> _TASK DIRECTIONS_
Every record below needs to be retyped exactly as it appears.

**********

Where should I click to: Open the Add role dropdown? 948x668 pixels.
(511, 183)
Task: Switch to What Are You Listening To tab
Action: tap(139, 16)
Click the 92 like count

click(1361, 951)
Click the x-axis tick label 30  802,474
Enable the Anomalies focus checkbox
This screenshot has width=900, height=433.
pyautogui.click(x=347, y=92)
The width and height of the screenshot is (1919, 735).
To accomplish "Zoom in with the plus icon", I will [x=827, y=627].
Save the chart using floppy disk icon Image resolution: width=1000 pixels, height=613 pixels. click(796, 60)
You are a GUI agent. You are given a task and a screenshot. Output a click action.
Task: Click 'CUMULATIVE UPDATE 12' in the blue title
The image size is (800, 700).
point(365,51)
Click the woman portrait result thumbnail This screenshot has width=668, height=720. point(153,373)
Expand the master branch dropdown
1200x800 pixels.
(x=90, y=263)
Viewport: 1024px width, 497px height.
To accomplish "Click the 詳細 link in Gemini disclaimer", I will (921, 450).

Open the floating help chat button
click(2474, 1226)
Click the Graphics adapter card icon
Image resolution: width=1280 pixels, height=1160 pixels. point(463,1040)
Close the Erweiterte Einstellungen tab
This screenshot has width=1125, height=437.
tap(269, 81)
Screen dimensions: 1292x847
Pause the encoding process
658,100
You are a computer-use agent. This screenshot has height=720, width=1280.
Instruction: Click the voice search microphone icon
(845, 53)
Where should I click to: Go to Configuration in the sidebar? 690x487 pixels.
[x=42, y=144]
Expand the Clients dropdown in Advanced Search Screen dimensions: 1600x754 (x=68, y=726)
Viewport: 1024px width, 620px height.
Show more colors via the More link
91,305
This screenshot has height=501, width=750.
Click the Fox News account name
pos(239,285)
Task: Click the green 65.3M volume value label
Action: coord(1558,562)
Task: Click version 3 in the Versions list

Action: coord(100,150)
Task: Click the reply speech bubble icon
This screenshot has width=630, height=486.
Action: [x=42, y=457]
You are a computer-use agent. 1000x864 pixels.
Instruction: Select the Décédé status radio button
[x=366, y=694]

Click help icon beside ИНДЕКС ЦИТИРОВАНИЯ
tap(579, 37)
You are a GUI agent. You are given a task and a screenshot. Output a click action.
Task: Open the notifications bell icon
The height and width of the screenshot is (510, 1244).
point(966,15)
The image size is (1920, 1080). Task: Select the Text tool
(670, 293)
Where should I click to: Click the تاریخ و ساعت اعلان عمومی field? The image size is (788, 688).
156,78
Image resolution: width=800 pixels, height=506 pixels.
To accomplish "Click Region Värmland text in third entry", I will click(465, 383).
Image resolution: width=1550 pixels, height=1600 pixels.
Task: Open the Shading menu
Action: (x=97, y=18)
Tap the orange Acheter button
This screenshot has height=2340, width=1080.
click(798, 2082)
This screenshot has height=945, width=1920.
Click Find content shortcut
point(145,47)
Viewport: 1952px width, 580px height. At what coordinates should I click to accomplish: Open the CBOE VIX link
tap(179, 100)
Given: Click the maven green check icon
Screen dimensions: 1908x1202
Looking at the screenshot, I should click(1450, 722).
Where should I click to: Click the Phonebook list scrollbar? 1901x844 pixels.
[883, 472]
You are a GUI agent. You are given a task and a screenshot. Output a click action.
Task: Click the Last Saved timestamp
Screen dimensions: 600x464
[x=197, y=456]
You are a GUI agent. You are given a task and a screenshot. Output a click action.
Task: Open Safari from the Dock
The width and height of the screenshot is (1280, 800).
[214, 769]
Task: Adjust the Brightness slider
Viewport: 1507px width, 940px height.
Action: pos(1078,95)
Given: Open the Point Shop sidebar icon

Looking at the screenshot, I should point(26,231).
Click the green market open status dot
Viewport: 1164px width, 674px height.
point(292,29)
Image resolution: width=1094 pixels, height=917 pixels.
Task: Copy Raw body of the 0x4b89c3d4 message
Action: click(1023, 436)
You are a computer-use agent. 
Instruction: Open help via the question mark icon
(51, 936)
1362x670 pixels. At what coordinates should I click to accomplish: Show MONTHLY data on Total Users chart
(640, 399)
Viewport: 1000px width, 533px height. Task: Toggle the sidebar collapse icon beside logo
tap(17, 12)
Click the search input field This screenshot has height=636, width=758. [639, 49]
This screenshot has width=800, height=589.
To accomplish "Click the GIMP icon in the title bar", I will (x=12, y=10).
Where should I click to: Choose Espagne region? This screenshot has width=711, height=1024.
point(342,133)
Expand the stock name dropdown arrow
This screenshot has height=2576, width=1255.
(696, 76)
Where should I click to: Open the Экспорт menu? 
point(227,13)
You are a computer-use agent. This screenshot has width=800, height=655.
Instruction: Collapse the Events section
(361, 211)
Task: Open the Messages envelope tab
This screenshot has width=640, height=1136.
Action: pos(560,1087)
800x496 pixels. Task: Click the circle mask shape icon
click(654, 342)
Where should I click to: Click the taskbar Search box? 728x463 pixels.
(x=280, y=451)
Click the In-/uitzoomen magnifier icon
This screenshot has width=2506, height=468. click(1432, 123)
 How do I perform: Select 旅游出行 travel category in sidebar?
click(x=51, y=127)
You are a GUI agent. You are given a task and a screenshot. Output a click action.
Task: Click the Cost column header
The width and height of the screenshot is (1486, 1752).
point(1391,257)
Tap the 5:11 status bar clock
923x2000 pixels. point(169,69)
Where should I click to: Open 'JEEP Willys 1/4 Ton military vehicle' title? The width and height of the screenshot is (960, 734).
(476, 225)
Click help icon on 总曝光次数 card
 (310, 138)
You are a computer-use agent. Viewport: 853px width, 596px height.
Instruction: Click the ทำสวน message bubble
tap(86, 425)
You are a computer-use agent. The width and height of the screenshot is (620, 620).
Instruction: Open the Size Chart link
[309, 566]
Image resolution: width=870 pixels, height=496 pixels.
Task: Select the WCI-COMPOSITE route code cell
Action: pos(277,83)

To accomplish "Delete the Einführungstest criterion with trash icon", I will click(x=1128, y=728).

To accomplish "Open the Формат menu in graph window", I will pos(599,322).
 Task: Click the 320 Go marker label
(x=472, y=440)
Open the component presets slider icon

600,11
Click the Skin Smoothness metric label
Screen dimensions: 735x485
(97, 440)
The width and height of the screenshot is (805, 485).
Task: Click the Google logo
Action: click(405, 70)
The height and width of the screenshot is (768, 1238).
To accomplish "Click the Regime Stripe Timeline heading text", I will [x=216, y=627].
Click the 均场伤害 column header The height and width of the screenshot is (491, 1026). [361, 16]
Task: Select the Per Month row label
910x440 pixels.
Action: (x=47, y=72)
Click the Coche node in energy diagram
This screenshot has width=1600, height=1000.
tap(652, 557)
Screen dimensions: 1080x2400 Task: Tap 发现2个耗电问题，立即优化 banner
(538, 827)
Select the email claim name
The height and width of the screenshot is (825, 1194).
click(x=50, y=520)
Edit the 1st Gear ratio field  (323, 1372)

**********

> _ANSWER BELOW_
Where should I click to: Open the Add role dropdown? 948x668 pixels.
(511, 183)
Task: Switch to What Are You Listening To tab
Action: tap(139, 16)
Click the 92 like count

click(1361, 951)
Click the x-axis tick label 30  802,474
Enable the Anomalies focus checkbox
This screenshot has width=900, height=433.
pyautogui.click(x=347, y=92)
The width and height of the screenshot is (1919, 735).
To accomplish "Zoom in with the plus icon", I will [x=827, y=627].
Save the chart using floppy disk icon Image resolution: width=1000 pixels, height=613 pixels. click(796, 60)
You are a GUI agent. You are given a task and a screenshot. Output a click action.
Task: Click 'CUMULATIVE UPDATE 12' in the blue title
The image size is (800, 700).
point(365,51)
Click the woman portrait result thumbnail This screenshot has width=668, height=720. point(153,373)
Expand the master branch dropdown
1200x800 pixels.
(x=90, y=263)
Viewport: 1024px width, 497px height.
To accomplish "Click the 詳細 link in Gemini disclaimer", I will (921, 450).

Open the floating help chat button
click(2474, 1226)
Click the Graphics adapter card icon
Image resolution: width=1280 pixels, height=1160 pixels. point(463,1040)
Close the Erweiterte Einstellungen tab
This screenshot has width=1125, height=437.
tap(269, 81)
Screen dimensions: 1292x847
Pause the encoding process
658,100
You are a computer-use agent. This screenshot has height=720, width=1280.
Instruction: Click the voice search microphone icon
(845, 53)
Where should I click to: Go to Configuration in the sidebar? 690x487 pixels.
[x=42, y=144]
Expand the Clients dropdown in Advanced Search Screen dimensions: 1600x754 (x=68, y=726)
Viewport: 1024px width, 620px height.
Show more colors via the More link
91,305
This screenshot has height=501, width=750.
Click the Fox News account name
pos(239,285)
Task: Click the green 65.3M volume value label
Action: coord(1558,562)
Task: Click version 3 in the Versions list

Action: coord(100,150)
Task: Click the reply speech bubble icon
This screenshot has width=630, height=486.
Action: [x=42, y=457]
You are a computer-use agent. 1000x864 pixels.
Instruction: Select the Décédé status radio button
[x=366, y=694]

Click help icon beside ИНДЕКС ЦИТИРОВАНИЯ
tap(579, 37)
You are a GUI agent. You are given a task and a screenshot. Output a click action.
Task: Open the notifications bell icon
The height and width of the screenshot is (510, 1244).
point(966,15)
The image size is (1920, 1080). Task: Select the Text tool
(670, 293)
Where should I click to: Click the تاریخ و ساعت اعلان عمومی field? The image size is (788, 688).
156,78
Image resolution: width=800 pixels, height=506 pixels.
To accomplish "Click Region Värmland text in third entry", I will click(465, 383).
Image resolution: width=1550 pixels, height=1600 pixels.
Task: Open the Shading menu
Action: (x=97, y=18)
Tap the orange Acheter button
This screenshot has height=2340, width=1080.
click(798, 2082)
This screenshot has height=945, width=1920.
Click Find content shortcut
point(145,47)
Viewport: 1952px width, 580px height. At what coordinates should I click to accomplish: Open the CBOE VIX link
tap(179, 100)
Given: Click the maven green check icon
Screen dimensions: 1908x1202
Looking at the screenshot, I should click(1450, 722).
Where should I click to: Click the Phonebook list scrollbar? 1901x844 pixels.
[883, 472]
You are a GUI agent. You are given a task and a screenshot. Output a click action.
Task: Click the Last Saved timestamp
Screen dimensions: 600x464
[x=197, y=456]
You are a GUI agent. You are given a task and a screenshot. Output a click action.
Task: Open Safari from the Dock
The width and height of the screenshot is (1280, 800).
[214, 769]
Task: Adjust the Brightness slider
Viewport: 1507px width, 940px height.
Action: pos(1078,95)
Given: Open the Point Shop sidebar icon

Looking at the screenshot, I should point(26,231).
Click the green market open status dot
Viewport: 1164px width, 674px height.
point(292,29)
Image resolution: width=1094 pixels, height=917 pixels.
Task: Copy Raw body of the 0x4b89c3d4 message
Action: click(1023, 436)
You are a computer-use agent. 
Instruction: Open help via the question mark icon
(51, 936)
1362x670 pixels. At what coordinates should I click to accomplish: Show MONTHLY data on Total Users chart
(640, 399)
Viewport: 1000px width, 533px height. Task: Toggle the sidebar collapse icon beside logo
tap(17, 12)
Click the search input field This screenshot has height=636, width=758. [639, 49]
This screenshot has width=800, height=589.
To accomplish "Click the GIMP icon in the title bar", I will (x=12, y=10).
Where should I click to: Choose Espagne region? This screenshot has width=711, height=1024.
point(342,133)
Expand the stock name dropdown arrow
This screenshot has height=2576, width=1255.
(696, 76)
Where should I click to: Open the Экспорт menu? 
point(227,13)
You are a computer-use agent. This screenshot has width=800, height=655.
Instruction: Collapse the Events section
(361, 211)
Task: Open the Messages envelope tab
This screenshot has width=640, height=1136.
Action: pos(560,1087)
800x496 pixels. Task: Click the circle mask shape icon
click(654, 342)
Where should I click to: Click the taskbar Search box? 728x463 pixels.
(x=280, y=451)
Click the In-/uitzoomen magnifier icon
This screenshot has width=2506, height=468. click(1432, 123)
 How do I perform: Select 旅游出行 travel category in sidebar?
click(x=51, y=127)
You are a GUI agent. You are given a task and a screenshot. Output a click action.
Task: Click the Cost column header
The width and height of the screenshot is (1486, 1752).
point(1391,257)
Tap the 5:11 status bar clock
923x2000 pixels. point(169,69)
Where should I click to: Open 'JEEP Willys 1/4 Ton military vehicle' title? The width and height of the screenshot is (960, 734).
(476, 225)
Click help icon on 总曝光次数 card
 (310, 138)
You are a computer-use agent. Viewport: 853px width, 596px height.
Instruction: Click the ทำสวน message bubble
tap(86, 425)
You are a computer-use agent. The width and height of the screenshot is (620, 620).
Instruction: Open the Size Chart link
[309, 566]
Image resolution: width=870 pixels, height=496 pixels.
Task: Select the WCI-COMPOSITE route code cell
Action: pos(277,83)

To accomplish "Delete the Einführungstest criterion with trash icon", I will click(x=1128, y=728).

To accomplish "Open the Формат menu in graph window", I will pos(599,322).
 Task: Click the 320 Go marker label
(x=472, y=440)
Open the component presets slider icon

600,11
Click the Skin Smoothness metric label
Screen dimensions: 735x485
(97, 440)
The width and height of the screenshot is (805, 485).
Task: Click the Google logo
Action: click(405, 70)
The height and width of the screenshot is (768, 1238).
To accomplish "Click the Regime Stripe Timeline heading text", I will [x=216, y=627].
Click the 均场伤害 column header The height and width of the screenshot is (491, 1026). [361, 16]
Task: Select the Per Month row label
910x440 pixels.
Action: (x=47, y=72)
Click the Coche node in energy diagram
This screenshot has width=1600, height=1000.
tap(652, 557)
Screen dimensions: 1080x2400 Task: Tap 发现2个耗电问题，立即优化 banner
(538, 827)
Select the email claim name
The height and width of the screenshot is (825, 1194).
click(x=50, y=520)
Edit the 1st Gear ratio field  (323, 1372)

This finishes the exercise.